In October, the Russian outlet was back in the spotlight after an investigation by radio France Inter showed that the Kremlin-backed channel was easily accessible in France without a VPN via the fringe platform Odysee. The company agreed to remove the Russian channel at the French government’s request. Rumble, another fringe platform hosting RT France, decided instead to block access to French users.
RT France did not acknowledge multiple requests for interviews and did not reply to written questions in time for publication.
Pivot to Africa
Over the past year, content produced by RT France from Paris contributed to the company’s pivot to Africa. In July, Sputnik France’s website reappeared, rebranded as Sputnik Africa.
“Since Russia was ousted from Europe, it’s reinvesting the informational field in Africa, and we must adapt to the consequences,” said a senior French diplomat.
In September 2021, RT France launched a talk show called “Africonnect,” which claims to tell stories about African countries from their citizens’ perspectives. After the EU sanctions in March, the show stopped broadcasting for a few months but resumed in June, according to the show’s webpage.
A partnership with Afrique Média — a Cameroon-based pan-African web TV — was announced last year with the slogan: “The end of Western propaganda lies.”

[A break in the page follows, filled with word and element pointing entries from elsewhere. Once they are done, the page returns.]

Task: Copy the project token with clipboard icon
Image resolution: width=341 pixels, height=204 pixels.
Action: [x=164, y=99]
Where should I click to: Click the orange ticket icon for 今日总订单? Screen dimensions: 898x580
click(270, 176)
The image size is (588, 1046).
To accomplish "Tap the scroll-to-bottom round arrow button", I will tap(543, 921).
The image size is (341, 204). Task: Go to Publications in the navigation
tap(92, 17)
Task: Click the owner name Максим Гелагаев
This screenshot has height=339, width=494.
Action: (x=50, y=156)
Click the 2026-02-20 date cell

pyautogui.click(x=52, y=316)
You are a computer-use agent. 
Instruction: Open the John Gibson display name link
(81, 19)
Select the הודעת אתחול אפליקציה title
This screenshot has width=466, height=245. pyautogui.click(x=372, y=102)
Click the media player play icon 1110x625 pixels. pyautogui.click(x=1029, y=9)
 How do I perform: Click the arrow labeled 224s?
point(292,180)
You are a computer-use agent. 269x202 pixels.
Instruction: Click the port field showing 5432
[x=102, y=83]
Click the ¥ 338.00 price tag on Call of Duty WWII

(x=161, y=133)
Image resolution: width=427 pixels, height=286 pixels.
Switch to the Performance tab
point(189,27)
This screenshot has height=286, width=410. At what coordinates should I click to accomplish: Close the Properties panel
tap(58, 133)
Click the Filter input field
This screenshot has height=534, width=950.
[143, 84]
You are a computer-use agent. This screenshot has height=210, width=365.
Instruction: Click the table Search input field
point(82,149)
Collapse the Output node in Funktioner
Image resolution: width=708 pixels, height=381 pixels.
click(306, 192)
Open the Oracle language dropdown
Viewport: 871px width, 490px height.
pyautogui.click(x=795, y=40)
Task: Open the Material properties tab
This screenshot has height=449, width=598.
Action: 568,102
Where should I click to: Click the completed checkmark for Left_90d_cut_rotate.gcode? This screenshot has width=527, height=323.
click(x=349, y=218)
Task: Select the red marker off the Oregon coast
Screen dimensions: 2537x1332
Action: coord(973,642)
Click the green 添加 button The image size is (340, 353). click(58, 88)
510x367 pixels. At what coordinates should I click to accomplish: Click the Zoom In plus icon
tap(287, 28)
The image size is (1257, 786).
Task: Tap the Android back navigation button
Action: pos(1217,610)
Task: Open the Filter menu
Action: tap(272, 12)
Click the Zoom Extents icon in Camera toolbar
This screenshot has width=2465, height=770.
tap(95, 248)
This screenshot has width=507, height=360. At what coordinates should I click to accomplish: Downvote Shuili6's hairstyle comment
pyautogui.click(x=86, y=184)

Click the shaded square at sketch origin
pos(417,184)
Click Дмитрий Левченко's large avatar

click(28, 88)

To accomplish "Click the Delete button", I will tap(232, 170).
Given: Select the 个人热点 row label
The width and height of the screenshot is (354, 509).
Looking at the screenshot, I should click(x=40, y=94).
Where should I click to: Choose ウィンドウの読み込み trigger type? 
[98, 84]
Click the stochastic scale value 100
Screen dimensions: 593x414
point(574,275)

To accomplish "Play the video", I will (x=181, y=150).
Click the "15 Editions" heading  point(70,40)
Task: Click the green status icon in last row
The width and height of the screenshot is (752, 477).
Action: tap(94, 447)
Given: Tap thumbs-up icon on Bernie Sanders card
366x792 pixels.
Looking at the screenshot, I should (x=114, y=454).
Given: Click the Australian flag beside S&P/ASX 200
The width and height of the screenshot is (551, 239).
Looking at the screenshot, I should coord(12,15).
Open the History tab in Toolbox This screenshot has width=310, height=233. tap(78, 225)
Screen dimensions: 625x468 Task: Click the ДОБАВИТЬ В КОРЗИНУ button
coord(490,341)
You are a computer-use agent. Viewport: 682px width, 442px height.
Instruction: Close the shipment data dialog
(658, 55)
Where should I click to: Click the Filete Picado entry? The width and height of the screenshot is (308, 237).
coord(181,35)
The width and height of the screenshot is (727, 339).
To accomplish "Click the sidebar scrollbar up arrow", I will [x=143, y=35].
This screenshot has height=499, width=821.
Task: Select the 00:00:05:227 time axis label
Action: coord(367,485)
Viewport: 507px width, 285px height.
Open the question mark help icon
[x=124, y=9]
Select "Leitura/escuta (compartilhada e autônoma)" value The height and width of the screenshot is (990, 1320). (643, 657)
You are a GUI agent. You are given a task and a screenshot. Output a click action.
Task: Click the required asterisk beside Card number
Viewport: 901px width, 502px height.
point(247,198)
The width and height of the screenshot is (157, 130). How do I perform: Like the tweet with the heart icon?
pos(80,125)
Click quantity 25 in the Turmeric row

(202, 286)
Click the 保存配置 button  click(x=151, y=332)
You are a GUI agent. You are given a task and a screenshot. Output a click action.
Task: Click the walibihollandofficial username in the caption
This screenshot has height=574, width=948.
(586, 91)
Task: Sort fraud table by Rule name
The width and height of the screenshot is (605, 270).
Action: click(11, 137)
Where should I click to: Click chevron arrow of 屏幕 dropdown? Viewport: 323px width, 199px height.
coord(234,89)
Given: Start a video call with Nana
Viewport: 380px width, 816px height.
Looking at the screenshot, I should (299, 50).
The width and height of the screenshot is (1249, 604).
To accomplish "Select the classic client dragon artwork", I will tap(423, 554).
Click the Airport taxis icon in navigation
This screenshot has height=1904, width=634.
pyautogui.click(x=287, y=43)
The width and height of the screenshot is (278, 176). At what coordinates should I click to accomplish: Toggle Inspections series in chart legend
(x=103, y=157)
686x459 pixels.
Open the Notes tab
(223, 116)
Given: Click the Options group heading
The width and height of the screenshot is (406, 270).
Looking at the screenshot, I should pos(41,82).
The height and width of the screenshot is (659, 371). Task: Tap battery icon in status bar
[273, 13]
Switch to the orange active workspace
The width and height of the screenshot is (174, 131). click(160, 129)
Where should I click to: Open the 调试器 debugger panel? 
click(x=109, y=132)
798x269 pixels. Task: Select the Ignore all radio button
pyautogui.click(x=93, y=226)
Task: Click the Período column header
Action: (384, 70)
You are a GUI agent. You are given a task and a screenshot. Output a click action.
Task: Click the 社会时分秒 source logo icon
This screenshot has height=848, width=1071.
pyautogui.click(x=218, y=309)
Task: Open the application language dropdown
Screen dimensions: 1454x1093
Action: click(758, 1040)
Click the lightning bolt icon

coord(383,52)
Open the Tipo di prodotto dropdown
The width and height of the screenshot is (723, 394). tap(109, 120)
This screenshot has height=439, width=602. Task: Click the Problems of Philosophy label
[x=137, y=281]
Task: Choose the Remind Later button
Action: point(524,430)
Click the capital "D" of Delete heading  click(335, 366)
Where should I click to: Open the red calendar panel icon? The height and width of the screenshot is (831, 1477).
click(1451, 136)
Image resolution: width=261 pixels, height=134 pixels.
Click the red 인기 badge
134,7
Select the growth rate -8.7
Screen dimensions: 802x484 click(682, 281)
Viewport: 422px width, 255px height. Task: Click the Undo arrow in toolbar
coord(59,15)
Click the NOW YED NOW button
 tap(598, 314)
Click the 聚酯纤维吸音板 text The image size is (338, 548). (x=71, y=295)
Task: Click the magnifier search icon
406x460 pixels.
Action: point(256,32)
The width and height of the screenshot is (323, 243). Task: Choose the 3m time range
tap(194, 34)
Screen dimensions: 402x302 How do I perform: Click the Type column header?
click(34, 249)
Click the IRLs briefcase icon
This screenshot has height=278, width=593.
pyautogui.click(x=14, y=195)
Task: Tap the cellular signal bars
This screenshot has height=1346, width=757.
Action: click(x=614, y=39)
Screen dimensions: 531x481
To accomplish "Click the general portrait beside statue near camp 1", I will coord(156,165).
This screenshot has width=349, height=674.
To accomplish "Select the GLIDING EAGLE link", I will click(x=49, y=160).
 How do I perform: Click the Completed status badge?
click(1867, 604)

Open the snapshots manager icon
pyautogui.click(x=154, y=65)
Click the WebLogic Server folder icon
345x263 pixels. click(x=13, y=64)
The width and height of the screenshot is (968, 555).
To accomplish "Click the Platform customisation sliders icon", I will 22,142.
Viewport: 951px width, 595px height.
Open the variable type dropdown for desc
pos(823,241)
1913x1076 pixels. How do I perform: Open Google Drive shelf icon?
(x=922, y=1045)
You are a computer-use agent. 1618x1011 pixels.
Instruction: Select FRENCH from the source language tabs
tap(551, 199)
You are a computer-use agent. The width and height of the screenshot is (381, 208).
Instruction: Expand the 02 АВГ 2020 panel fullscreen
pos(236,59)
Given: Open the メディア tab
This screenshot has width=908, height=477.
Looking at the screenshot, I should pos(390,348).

One episode posted online this week — and also livestreamed on Afrique Média — was titled, “Media in Africa: the end of the Western monopoly?” For about 30 minutes, the host and guests lambasted Western outlets — including France’s state-owned France 24 and Radio France Internationale — arguing that propaganda accusations against RT are unfounded.
According to Maxime Audinet, a research fellow at the French Ministry of Armed Forces’ Institute for Strategic Research, RT France will at some point be operated from Russia.
“The French-speaking site will continue to exist, powered from Moscow, and will try to develop in the Maghreb and francophone sub-Saharan Africa,” he said.
“They are no longer subject to media regulators like [France’s] Arcom and [the United Kingdom’s] Ofcom, and therefore can be much more uninhibited.”